For weeks, I'd been bested by fellow 7 year olds, Mickey and Matt Huff, atop their brand new Nintendo Entertainment System Power Pad, when suddenly it came to me like a revelation.



In the midst of this grueling game of track and field I abruptly dropped to my knees and started banging the hell out of their power pad with my fists.

"That's not fair," Matt shouted, but it was contagious, and he jumped off the pad to give it a try.



And it only made sense to me. You could move your arms a lot faster than your legs, and it's not like the NES could tell the difference.

All the same...it felt like sin.

That was my first memory of video game cheating, but it wouldn't be the last time I did it. It was the beginning of a long and dirty lifestyle that continues to thrill me to this day.

Can you think back on all the video games, and all the time you saved finding out the codes for them?

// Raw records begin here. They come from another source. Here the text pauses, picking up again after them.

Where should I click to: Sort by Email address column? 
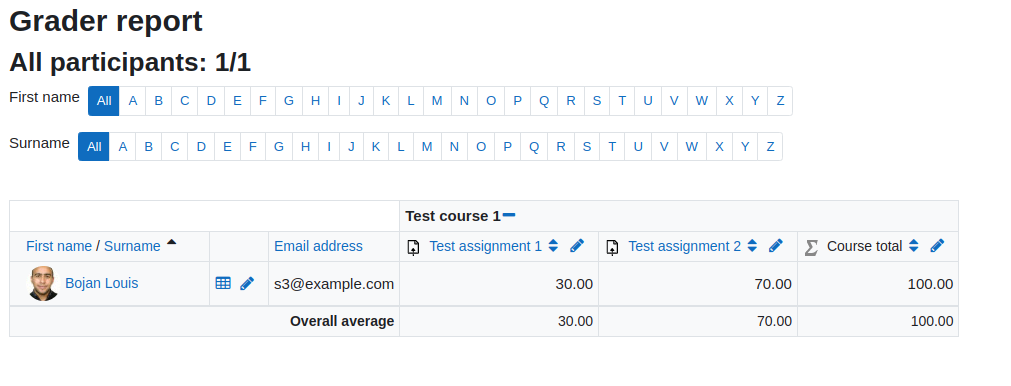click(319, 246)
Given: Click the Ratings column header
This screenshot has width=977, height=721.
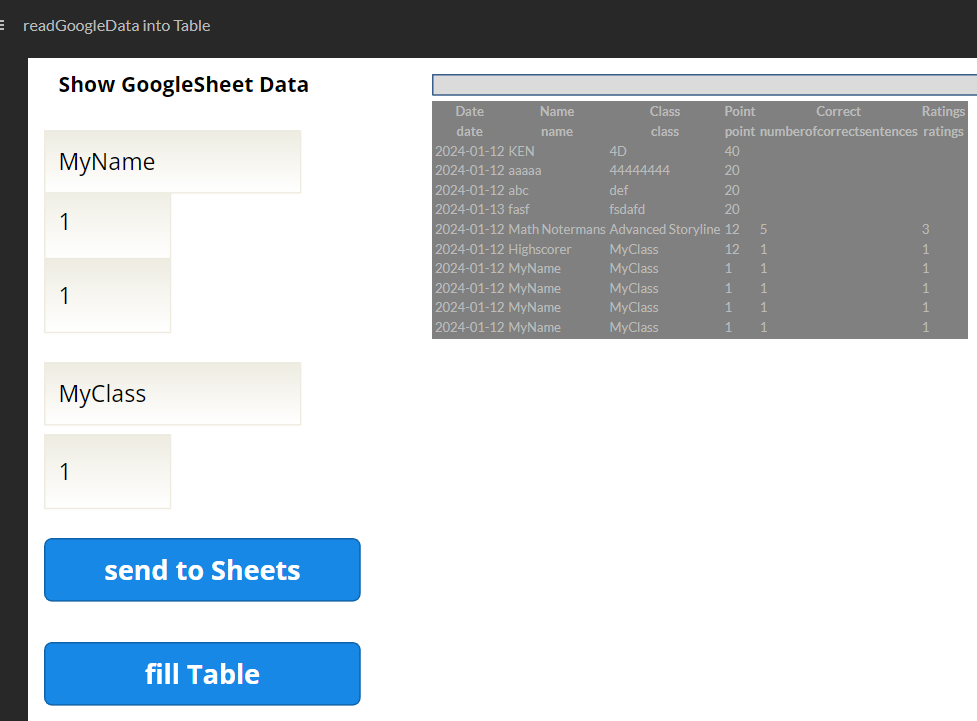Looking at the screenshot, I should coord(943,111).
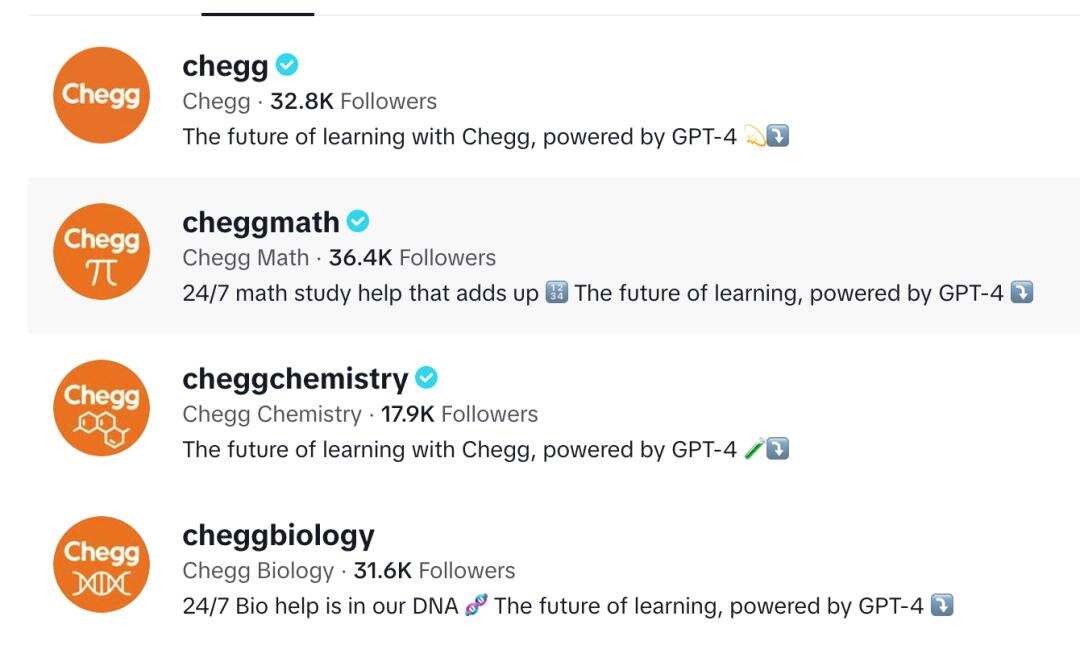Click the 36.4K Followers count
Image resolution: width=1080 pixels, height=658 pixels.
(412, 258)
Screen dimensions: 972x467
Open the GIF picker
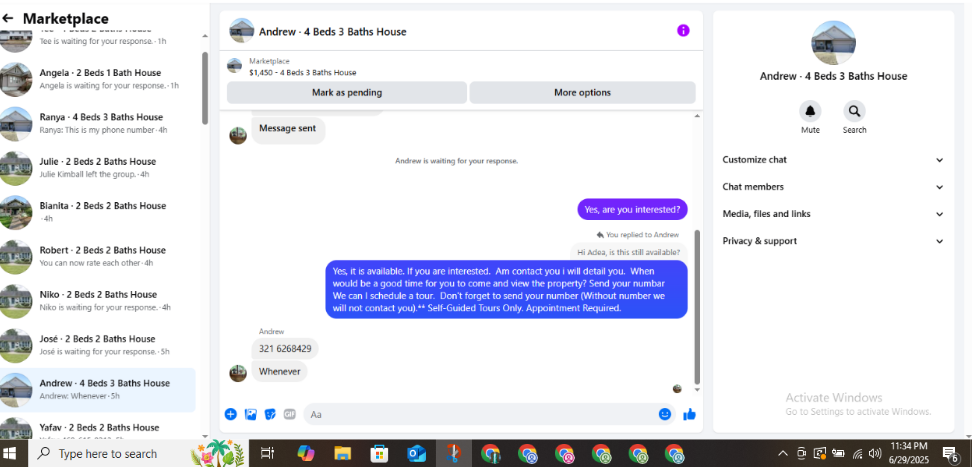click(289, 414)
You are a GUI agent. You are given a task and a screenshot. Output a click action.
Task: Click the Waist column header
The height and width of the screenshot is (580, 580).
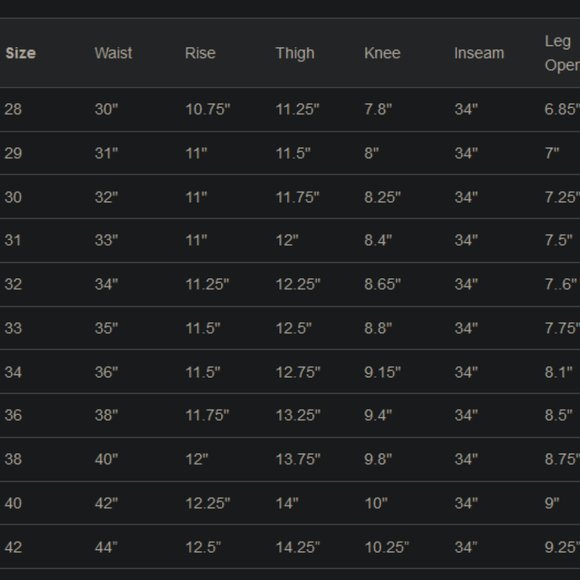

Sure, they were hard to come by at first, but when you uncovered that invincibility cheat, wasn't it glorious?

It's easier these days to find cheats to your favorite games. All you need is google, and you're into as many extra lives as you can dream up.

Back in the day, you had to either have a subscription to GamePro or Nintendo Power, or you had to have a friend with one. And those cheats weren't really even that great.



Seems like it was rumor that spread the best codes...these consumer magazines were best for maps and strategies, but who gave a hell about those? I wanted the ability to jump over skyscrapers and walk through walls.

Then came the Game Genie and it blew our asses skyhigh. It was a legit way to cheat, and the geniuses that came up with this should get a cookie.



You could do things you'd never dreamed of with this cheating machine. Unlimited lives? Shit. You could enslave Goombas on Mario Bros. to do your bidding.

That's how badass this contraption was. It was sent straight from heaven...but was it too much of a good thing? Could making yourself resistent to all your enemies take the ying from the yang?

It's possible, because after all you can't have the bad without the good. Megaman's a great video game, but guess why? It's hard!

That goes for games like Mike Tyson's Punch Out too! Ever beat Mike Tyson? I guess there's a few of you out there, but even with the code that took you straight to that crazy, lisping cannibal, it's damn near impossible.



The codes that shortcutted you to the end didn't seem as cheap as the ones that made you some kind of walking, digital messiah who could cure 8-bit illness.

It was awesome for a little while until you beat the game 1,000 times, and you found yourself putting that game genie in the closet with the rest of your unused toys.

And then there's the issue of making yourself impossible to kill when playing with two players. You can kick your opponent's ass all day long, but you won't get anywhere.

Like that revelation in my seven-year-old mind as I discovered a way around using the NES Power Pad the way it was meant to be used.



Once you and your opponent are both using hands instead of feet, you've leveled the playing field, and you're back where you started.

These days I still cheat with video games. It's a hard habit to break. I've even got a little, frayed piece of legal paper propped on the table in the living room with my Vice City (I know it's an old game, but I still love it) cheats on it.

My girlfriend called me out on it the other day. "What's the big deal?" I asked her.

"You shouldn't cheat, darlin."

As if it's some kind of reflection of my own personal ethics. But I got to admit, cheating does take away from the game a little...but only if you've got all the time in the world to actually get good at the game and discover all the secrets on your own.

Me? I really don't, and I'm lazy. But if you're in the midst of a life of crime, think back for a moment to your childhood. Remember that Contra code? That was the start of the downward spiral.



It's a slippery slope, and when you find yourself taking the same shortcuts and growing more bored by the minute, it's time to get rid of the game genie and spend some time getting your ass kicked a little first.

I wonder what ways people will discover for getting around the Nintendo Wii controllers. Surely there's a special way to hold them...an appendage you can misuse to your advantage.